Suddenly, Freemasonry became identified with patriotism.
With
nearly three million members, the Masons remain America's largest fraternal
organization. They continue to
exert enormous social, economic, and political influence.
Locally, the names appearing on Masonic membership roles
reads like an historical Who's Who of community leadership--mayors,
judges, bankers, doctors, politicians, and policemen.
O. J. Lee, C. W. Sherin, W. R. Frazee, A. C. Meland, and Dr. Theodore
Satersmoen were all members of Otter Tail Lodge Number 284 in the early days.
Ironically,
the Masons' influence and prestige continues to give rise to occasional
criticism. The Masonic bond, some
claim, transcends other social and religious obligations.
The Catholic Church remains officially skeptical--though some Catholics
are also Masons. The constitution
of Zion Lutheran Church of rural Dunn Township, until fairly recently,
contained a section cautioning against "conflicting loyalties" and
even forbade Masonic rites at church funerals.

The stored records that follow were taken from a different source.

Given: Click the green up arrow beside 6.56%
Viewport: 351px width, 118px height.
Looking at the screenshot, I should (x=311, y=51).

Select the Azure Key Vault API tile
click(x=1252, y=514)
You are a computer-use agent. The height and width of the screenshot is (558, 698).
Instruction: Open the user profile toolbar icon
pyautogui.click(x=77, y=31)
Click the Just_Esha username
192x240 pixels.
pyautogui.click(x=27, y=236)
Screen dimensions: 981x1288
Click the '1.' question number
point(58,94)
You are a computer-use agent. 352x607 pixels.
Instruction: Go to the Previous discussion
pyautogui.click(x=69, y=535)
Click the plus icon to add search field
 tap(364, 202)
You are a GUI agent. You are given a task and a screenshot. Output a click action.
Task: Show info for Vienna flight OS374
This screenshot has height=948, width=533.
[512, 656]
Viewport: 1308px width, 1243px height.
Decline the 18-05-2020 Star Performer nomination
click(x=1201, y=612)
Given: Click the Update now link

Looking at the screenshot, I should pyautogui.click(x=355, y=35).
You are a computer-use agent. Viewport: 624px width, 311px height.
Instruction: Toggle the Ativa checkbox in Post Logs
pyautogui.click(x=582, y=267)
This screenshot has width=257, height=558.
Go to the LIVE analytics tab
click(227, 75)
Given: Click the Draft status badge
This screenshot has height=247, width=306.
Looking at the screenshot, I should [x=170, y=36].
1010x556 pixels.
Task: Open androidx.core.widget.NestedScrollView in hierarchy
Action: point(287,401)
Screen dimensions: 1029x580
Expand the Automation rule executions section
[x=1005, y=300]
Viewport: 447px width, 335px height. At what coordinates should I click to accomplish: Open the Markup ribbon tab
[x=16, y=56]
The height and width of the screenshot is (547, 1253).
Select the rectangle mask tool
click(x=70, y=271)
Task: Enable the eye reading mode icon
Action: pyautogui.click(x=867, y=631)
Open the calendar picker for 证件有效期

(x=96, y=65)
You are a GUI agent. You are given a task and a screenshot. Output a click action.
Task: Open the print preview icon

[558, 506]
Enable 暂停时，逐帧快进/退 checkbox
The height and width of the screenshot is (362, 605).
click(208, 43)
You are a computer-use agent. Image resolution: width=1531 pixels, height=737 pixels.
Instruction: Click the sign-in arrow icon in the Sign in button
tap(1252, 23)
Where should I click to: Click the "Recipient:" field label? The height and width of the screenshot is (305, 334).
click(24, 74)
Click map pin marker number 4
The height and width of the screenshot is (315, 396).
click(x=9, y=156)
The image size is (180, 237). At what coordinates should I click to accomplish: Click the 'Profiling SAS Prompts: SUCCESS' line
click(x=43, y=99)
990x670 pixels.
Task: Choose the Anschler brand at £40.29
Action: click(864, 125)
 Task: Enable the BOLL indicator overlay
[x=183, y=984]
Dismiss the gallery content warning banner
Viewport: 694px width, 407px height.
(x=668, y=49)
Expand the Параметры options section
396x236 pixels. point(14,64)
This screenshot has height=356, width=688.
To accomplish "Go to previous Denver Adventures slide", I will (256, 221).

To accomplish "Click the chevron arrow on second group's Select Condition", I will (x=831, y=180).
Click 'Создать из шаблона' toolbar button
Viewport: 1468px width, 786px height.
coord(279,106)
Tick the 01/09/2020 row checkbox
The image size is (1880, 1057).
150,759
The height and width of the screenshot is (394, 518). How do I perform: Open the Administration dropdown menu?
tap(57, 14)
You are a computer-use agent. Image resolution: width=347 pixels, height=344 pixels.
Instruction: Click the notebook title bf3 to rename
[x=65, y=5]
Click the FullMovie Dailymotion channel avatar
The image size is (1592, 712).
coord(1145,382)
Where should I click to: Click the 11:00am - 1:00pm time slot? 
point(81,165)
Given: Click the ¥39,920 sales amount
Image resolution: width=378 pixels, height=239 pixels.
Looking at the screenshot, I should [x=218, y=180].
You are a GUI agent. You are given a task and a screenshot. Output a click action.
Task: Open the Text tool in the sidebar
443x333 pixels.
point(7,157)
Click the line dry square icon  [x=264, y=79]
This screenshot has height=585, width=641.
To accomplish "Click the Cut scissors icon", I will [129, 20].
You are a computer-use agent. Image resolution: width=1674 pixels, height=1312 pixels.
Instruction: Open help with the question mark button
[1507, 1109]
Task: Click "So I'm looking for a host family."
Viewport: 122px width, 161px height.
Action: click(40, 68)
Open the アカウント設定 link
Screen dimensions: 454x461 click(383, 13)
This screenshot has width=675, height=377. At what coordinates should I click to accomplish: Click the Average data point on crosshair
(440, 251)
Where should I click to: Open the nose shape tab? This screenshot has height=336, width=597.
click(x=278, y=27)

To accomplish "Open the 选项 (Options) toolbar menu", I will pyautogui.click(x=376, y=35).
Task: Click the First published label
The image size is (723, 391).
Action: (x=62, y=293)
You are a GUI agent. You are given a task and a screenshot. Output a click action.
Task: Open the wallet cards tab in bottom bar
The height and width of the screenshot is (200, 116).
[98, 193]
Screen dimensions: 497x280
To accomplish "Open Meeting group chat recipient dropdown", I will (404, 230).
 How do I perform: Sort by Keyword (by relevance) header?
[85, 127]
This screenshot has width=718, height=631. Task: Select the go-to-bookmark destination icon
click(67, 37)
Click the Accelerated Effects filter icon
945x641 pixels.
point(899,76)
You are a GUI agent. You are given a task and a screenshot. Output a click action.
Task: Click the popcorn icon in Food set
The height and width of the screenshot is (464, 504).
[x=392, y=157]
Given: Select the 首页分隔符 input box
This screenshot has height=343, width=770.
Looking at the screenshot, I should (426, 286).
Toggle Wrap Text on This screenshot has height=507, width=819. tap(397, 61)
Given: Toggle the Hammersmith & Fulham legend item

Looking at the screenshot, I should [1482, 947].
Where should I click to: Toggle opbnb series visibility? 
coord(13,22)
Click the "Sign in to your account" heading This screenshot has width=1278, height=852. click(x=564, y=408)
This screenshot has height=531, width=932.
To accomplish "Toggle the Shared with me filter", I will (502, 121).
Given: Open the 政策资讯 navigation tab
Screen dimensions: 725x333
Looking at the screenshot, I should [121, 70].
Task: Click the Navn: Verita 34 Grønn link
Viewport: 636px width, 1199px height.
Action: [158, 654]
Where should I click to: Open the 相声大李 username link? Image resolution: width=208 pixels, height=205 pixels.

And at the trial of members of the Posse Comitatus following the deadly
shootout at Medina, North Dakota, several defendants objected to the judge and
prosecutor wearing rings bearing the Masonic logo, calling them "Masonic
devils." Even today, an
occasional wild Pentecostal radio preacher blasting on the late night AM bands
will pick apart the imagery on a dollar bill, citing George Washington's
Masonic membership, and trying to make something of the symbolism of the Great
Seal of the United States, the pyramid, the "all-seeing Masonic eye"
and Novus Ordo Seclorum--"new world order."
After all, George Bush--who championed a new world order after the
collapse of Communism--was a Mason, too.
People
continue to fear what they do not understand.
And history, as they say, continuously repeats itself.